4. Don’t question God.

A man stands in partial shadow beside his silhouette, capturing the tension between cultural expectation and personal truth.

I broke the rule of silence when I chose to face the shadow.

That last one was the ultimate taboo. But these weren't commandments from Scripture; they were whispers in the spaces between praise and worship. I’ve since learned that those rules were often about protecting ritual, not nurturing a relationship. Now, in my own relationship with my savior Jesus Christ, I realize not every rule protects you. Some just push you farther from the One who already knows your heart.

Following Jesus’ Example

Let’s establish one thing: Jesus did not sin. He did not violate the Law of Moses. Scripture is emphatic that He was “without sin” (Hebrews 4:15). And yet, He was labeled a lawbreaker.

Why?

Because He broke the Pharisees’ interpretation of the Law. When religious leaders had added layers of man-made tradition around God’s commands, Jesus stripped those layers back to reveal the spirit beneath the letter.

He healed on the Sabbath. He dined with sinners. He spoke with Samaritans. He touched lepers. He turned tables in the temple when worship became a business. He did all of this while fulfilling—not abolishing—the Law (Matthew 5:17), because beneath it all were compassion, love, and true obedience to God.

Sometimes, obedience to God means offending those in power.
Sometimes, obedience to God means disobedience to culture.

So when I found myself in a place where culture screamed at me to toe the line, play the game, and keep my head down, I had a choice. I stood up and fought against the silence protecting a corrupt system. I refused to let compliance mute my conviction. And while I paid a price for it, that price wasn’t destruction in the storm that followed; it was the freedom that began my journey of surrender to the One who was with me in the boat all along.

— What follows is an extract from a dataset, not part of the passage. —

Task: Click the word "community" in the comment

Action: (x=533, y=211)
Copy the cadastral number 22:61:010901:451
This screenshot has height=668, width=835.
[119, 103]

Not All Disobedience is Rebellion

Thinking of other biblical examples helps me decipher when a rule should be broken.

  • Peter and John were ordered to stop preaching. Their response: “We must obey God rather than men” (Acts 5:29).

  • Daniel, my namesake, was thrown into the lion’s den for praying to God instead of King Darius. His friends, Shadrach, Meshach, and Abednego, were thrown into a furnace for refusing to bow to an idol. God rescued them all.

  • Esther went before the king unsummoned—an act punishable by death—to save her people.

Holy defiance is not recklessness. It is obedience to a higher law.

This isn't a license to do whatever you want under the banner of "authenticity." The truth remains that not every rule is a cage. Some are boundaries that keep us safe and humble.

This is where discernment is key. Discernment is the difference between breaking rules for ego and breaking them for integrity. It is the difference between being disruptive and being destructive.

The real work is asking: What am I willing to break to stay whole in Christ?

If a rule demands your silence in the face of injustice—break it.
If a rule protects an image over the truth—break it.
If a rule asks you to betray your Spirit-led conviction—break it.
Because you were made to worship in spirit and in truth.

Scripture for the Rule Breakers

  • Acts 5:29 – “We must obey God rather than men.”

  • Matthew 5:17 – “Do not think that I have come to abolish the Law... but to fulfill it.”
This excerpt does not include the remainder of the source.